Drake, who was prosecuted by the Department of Justice under the Espionage Act for leaking unclassified information to a Baltimore Sun reporter, declared that the government “tried to bankrupt me, silence me and imprison me,” and that he was fortunate not to end up in prison.

“We cannot let this happen to future whistleblowers,” he said, adding that reform efforts must include whistleblower protection and not rely on an “NSA honor system” that was dependent on the agency admitting to rights violations.

“The NSA does not have an honorable track record of telling the truth when tracking us without our consent,” he said.

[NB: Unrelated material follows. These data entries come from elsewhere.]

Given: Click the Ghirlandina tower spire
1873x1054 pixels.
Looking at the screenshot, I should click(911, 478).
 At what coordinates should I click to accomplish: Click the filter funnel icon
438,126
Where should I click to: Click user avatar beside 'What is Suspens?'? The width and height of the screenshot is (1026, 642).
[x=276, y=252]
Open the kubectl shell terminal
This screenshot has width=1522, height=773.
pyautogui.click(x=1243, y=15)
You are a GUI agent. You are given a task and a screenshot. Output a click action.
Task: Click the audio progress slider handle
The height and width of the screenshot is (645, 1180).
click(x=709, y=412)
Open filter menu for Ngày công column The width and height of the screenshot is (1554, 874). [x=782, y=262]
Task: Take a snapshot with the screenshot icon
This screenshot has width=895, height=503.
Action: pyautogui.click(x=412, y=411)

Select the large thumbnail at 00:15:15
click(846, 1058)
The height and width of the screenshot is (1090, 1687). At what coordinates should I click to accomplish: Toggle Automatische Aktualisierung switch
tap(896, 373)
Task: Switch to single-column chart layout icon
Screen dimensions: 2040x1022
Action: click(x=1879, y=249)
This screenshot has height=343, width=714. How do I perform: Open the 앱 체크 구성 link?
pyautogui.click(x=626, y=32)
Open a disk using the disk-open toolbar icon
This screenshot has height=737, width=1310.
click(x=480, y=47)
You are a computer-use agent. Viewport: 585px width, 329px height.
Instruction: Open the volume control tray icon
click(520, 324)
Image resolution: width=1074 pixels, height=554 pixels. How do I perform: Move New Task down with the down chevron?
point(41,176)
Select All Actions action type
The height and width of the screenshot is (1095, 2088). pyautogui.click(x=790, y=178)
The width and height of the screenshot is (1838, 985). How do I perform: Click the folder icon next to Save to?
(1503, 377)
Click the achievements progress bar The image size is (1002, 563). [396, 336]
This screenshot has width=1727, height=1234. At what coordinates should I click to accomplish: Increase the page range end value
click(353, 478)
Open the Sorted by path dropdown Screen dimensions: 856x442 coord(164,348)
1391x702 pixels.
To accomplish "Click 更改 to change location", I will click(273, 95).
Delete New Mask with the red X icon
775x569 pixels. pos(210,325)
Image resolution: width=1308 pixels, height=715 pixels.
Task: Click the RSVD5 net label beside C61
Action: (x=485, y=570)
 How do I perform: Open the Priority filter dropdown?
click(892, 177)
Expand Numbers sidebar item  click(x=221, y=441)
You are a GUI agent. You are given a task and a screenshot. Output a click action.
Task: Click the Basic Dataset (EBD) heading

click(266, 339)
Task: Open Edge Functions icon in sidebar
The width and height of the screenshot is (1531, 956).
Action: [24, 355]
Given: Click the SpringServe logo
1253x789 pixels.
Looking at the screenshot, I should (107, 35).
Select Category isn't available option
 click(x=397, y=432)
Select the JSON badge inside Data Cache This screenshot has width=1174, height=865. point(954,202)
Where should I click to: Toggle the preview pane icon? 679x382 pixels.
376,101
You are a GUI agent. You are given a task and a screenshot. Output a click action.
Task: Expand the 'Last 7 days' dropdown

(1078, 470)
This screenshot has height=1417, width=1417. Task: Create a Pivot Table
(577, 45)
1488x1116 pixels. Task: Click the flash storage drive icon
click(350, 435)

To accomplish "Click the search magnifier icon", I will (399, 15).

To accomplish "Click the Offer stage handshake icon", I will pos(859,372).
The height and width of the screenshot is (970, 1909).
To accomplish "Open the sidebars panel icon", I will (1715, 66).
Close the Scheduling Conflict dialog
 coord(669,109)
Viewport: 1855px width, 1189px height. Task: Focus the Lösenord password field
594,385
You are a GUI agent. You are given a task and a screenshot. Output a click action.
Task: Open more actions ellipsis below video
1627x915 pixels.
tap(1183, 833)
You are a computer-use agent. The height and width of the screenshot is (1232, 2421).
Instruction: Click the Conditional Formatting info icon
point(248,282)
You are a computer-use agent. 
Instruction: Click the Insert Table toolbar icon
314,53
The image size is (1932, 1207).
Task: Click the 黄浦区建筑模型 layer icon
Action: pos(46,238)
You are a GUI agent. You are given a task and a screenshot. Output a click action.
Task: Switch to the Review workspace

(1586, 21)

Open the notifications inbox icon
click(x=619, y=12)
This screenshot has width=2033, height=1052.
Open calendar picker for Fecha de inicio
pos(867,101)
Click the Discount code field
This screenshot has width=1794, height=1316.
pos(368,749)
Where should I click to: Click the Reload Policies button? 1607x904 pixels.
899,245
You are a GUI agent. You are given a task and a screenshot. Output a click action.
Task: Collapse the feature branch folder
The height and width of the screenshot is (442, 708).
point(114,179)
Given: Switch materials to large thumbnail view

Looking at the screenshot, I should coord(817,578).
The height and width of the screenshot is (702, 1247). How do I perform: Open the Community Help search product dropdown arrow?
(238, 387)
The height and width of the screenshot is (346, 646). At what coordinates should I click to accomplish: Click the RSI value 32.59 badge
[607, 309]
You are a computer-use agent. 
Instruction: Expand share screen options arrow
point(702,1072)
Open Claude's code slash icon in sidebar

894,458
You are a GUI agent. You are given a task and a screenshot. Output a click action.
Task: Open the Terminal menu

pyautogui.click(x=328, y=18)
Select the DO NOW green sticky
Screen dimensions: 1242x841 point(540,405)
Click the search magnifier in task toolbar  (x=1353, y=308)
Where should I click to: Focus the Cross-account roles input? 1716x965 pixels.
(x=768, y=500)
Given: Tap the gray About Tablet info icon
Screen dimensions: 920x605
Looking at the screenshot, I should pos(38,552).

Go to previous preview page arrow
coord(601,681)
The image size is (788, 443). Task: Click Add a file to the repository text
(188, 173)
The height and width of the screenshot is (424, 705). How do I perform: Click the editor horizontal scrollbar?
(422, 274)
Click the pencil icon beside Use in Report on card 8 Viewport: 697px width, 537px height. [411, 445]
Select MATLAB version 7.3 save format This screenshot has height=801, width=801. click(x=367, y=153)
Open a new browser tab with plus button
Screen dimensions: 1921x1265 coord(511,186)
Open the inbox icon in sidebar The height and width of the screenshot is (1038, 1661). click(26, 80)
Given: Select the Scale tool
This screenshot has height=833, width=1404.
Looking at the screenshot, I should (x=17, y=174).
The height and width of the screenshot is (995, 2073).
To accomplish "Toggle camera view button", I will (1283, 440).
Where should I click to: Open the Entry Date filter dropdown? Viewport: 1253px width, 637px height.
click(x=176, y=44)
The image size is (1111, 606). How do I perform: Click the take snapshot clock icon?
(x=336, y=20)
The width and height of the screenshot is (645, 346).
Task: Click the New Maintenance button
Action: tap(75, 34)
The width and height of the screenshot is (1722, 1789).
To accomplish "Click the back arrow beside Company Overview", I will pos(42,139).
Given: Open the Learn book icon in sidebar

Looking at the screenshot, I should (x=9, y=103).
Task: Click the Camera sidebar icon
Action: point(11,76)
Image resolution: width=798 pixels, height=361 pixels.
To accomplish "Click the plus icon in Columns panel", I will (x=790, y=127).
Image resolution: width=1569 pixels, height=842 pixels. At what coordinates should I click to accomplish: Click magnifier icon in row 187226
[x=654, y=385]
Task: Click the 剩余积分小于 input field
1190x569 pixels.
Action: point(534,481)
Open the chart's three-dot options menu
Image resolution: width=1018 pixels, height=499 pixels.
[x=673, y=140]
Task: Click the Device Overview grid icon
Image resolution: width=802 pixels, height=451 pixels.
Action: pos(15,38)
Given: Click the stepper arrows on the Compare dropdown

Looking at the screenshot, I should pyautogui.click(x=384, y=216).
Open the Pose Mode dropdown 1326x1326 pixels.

Jessselyn Radack, a former Department of Justice ethics advisor and director of the Government Accountability Project, read a statement from NSA whistleblower Edward Snowden.

“The U.S. intelligence community built a pervasive system of surveillance,” Radack read, noting that every phone call and Internet transaction is recorded by the NSA.

“It’s about power, control and trust in government,” she continued, adding that elected officials were “public servants, not private investigators” to applause. “We declare that mass surveillance has no place in this country. It is time for reform — elections are coming, and we are watching you.”
 
No further leaks from Snowden, however, will be forthcoming, Radack told The Daily Caller.

“Edward Snowden is not in possession of any information anymore,” Radack said, “but I have no doubt that journalists will continue to make revelations over the coming months into the next year.”

Radack added that she doubted that Snowden would return to the U.S. after it declared him “an enemy of the state.”

“I don’t think he’s coming here anytime soon, unless the whole climate changes,” she said. “Right now in the United States, there’s a war on civil liberties, and people who tell the truth are being prosecuted under the Espionage Act — the most draconian law you can levy against an American, because you’re deeming them an enemy of the state.”

Michigan Republican Rep. Justin Amash also addressed the rally to push for legislative reform, recounting his narrowly-defeated amendment to defund the NSA’s phone metadata collection program.